Notably, the WSJ report, widely cited by major US media, did not include any direct quote of the intelligence officials in question. What the newspaper does quote is a statement by a White House official, also anonymous, who says the allegations are false. "There is nothing that leads us to believe that this is an accurate account of what is actually happening," the official said.
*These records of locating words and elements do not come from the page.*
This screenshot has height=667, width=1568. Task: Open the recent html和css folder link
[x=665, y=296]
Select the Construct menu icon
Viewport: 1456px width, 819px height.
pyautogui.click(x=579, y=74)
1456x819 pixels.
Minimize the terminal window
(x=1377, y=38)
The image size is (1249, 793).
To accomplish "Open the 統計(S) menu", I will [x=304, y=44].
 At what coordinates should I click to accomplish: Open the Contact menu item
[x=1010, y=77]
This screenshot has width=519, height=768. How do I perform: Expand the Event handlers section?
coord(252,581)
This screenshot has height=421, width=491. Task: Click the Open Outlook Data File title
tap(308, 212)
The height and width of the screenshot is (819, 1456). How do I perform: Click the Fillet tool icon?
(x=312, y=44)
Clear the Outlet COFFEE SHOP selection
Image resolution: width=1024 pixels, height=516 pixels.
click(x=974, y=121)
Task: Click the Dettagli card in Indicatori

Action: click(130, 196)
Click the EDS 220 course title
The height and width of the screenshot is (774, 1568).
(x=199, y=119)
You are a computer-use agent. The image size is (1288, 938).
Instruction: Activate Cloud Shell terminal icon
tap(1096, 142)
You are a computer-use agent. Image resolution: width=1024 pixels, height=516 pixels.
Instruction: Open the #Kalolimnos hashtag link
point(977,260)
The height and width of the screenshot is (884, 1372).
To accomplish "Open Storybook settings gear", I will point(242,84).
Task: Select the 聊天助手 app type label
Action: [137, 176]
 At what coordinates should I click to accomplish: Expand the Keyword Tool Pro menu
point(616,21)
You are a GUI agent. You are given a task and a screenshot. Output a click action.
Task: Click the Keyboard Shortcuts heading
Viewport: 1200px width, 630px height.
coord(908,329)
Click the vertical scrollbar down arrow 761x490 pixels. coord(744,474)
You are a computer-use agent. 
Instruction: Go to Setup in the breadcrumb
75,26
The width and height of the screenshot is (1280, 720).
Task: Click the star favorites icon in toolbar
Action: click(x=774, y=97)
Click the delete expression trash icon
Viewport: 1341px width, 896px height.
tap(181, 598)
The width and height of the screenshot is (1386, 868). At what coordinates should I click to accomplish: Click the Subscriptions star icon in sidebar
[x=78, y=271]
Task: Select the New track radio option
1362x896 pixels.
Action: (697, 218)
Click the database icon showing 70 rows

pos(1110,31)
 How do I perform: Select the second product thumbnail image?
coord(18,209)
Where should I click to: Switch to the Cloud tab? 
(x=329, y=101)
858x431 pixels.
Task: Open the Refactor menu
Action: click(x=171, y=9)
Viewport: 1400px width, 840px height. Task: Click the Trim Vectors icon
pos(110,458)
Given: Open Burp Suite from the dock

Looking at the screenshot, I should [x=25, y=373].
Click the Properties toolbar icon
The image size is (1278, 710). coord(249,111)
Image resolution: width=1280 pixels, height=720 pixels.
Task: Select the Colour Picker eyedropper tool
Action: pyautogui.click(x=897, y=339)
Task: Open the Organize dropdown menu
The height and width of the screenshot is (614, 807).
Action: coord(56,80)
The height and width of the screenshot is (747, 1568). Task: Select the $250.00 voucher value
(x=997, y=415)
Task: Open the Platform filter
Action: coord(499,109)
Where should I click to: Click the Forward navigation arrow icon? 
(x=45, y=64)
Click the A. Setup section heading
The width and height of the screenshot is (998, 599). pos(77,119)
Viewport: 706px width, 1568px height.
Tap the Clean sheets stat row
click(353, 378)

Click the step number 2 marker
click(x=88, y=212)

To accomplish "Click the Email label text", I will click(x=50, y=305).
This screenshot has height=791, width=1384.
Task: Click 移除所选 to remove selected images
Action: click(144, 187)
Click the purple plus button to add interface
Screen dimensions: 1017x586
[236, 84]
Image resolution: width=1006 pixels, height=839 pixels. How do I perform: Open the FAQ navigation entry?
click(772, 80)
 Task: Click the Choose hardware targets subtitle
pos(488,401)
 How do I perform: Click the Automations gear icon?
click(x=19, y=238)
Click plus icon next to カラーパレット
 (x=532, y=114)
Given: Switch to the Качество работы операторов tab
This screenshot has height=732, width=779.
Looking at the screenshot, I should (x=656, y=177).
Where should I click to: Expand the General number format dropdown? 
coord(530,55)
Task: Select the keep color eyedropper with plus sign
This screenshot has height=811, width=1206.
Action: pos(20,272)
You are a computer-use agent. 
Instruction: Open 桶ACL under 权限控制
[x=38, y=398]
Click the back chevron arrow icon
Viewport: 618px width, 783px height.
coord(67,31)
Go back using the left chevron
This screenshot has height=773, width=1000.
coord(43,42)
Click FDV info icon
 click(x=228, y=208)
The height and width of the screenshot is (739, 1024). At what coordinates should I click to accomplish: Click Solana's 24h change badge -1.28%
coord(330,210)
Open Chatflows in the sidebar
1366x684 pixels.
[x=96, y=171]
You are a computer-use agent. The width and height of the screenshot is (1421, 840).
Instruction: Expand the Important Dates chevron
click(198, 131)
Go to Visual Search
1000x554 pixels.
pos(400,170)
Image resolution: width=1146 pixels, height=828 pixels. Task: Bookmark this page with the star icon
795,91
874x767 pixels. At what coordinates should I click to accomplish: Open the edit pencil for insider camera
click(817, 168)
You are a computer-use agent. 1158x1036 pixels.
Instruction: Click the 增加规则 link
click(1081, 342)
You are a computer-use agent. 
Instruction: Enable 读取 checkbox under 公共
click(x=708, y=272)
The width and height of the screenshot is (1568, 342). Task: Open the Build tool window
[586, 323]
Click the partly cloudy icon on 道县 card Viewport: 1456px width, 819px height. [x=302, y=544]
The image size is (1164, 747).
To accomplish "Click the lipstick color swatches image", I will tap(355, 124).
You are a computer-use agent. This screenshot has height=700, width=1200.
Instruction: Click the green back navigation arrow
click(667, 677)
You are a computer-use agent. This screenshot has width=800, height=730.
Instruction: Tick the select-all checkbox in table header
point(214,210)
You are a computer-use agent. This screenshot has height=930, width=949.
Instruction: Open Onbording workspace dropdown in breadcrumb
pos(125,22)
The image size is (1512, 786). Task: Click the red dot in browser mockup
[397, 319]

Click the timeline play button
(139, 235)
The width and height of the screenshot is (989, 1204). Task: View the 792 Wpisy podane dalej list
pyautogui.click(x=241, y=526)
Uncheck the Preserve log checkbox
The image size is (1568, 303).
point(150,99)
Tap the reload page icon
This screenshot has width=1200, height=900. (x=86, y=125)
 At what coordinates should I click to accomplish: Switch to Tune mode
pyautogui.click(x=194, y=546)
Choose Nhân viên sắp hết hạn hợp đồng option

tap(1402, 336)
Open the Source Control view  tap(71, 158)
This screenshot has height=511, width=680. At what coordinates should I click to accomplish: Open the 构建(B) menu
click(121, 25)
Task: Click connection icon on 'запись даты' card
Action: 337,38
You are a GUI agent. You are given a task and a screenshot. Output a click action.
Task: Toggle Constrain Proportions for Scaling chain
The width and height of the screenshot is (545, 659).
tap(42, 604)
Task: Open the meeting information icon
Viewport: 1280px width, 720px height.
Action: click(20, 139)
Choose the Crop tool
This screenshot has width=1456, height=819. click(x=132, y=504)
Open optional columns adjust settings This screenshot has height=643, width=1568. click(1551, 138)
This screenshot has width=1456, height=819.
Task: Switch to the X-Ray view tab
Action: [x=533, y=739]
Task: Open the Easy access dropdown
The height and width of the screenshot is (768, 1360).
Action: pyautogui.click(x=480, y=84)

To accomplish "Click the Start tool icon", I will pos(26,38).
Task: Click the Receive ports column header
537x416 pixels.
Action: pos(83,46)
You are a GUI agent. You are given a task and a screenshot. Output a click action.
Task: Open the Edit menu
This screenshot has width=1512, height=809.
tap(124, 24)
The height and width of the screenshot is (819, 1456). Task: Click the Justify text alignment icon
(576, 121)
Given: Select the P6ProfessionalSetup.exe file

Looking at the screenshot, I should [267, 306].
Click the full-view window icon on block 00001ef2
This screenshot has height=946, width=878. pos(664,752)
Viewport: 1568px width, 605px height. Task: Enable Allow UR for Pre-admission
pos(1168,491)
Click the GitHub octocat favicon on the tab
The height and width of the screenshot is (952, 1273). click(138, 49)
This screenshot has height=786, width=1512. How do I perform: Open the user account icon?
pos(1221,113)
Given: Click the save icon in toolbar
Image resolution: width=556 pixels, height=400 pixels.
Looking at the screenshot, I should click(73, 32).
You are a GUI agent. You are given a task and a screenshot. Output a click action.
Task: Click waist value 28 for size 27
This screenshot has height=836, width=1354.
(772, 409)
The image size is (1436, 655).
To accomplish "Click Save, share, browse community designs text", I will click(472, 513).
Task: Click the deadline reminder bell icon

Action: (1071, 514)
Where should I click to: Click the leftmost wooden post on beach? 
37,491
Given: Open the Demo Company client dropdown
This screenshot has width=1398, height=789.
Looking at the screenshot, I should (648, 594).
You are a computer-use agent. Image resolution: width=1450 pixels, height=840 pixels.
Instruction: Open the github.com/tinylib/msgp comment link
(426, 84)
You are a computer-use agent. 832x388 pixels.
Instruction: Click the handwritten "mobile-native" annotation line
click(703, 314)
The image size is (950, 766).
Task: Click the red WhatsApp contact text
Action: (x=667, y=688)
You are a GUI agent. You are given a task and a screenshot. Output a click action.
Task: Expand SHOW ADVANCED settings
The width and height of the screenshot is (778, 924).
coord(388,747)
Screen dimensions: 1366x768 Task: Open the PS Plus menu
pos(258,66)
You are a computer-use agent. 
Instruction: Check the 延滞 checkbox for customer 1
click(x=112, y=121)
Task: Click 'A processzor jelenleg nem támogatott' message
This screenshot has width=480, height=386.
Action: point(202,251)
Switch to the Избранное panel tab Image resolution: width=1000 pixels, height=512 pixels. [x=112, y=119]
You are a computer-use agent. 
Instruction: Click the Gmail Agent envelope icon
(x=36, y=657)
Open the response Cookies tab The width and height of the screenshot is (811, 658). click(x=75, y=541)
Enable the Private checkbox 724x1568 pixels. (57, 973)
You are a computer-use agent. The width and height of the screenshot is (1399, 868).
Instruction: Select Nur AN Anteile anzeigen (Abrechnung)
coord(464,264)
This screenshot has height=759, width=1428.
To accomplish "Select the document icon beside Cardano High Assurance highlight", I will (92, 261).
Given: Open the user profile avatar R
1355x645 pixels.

The mere possibility of presenting incomplete information to Trump was officially dismissed by the US intelligence community itself.


"Any suggestion that the US intelligence community is withholding information and not providing the best possible intelligence to the president and his national security team is not true," a spokesman for the Office of Director of National Intelligence also told the WSJ.

While attention-grabbing, the WSJ story still leaves many questions unanswered. Some former intelligence officers warned that "leaks" coming from "unnamed officials" may be part of information warfare directed against specific persons or governments. The useful misinformation is routinely being spread through "journalists, who are cozy with the CIA and other top officials," former FBI agent Coleen Rowley told RT on Thursday. "The most pernicious aspect is that this is now information warfare, which is now geared towards... launching more wars. It's exactly where we were back when Scooter Libby went to the New York Times and planted the false information about the [Saddam Hussein's] uranium tubes," Rowley said.

Former MI5 intelligence officer Annie Machon said, commenting on the sudden resignation of National Security Advisor Michael Flynn, that the scandal over his phone talks with Russian Ambassador Sergey Kislyak was masterminded "to reinforce the fact that Russia is the eternal enemy of America. So it smacks very much of a deep-state conspiracy against someone who was actually supposed to be the head of state in America," she told RT.

Trump himself lambasted the media leaks that led to Flynn's departure from the White House, saying, "I think in addition to that from intelligence, papers are being leaked, things are being leaked. It's criminal action. It's a criminal act and it's been going on for a long time before me, but now it's really going on," he asserted, adding that the "illegally leaked" information came from people with political motivations. "People are trying to cover up for a terrible loss that the Democrats had under Hillary Clinton," he said.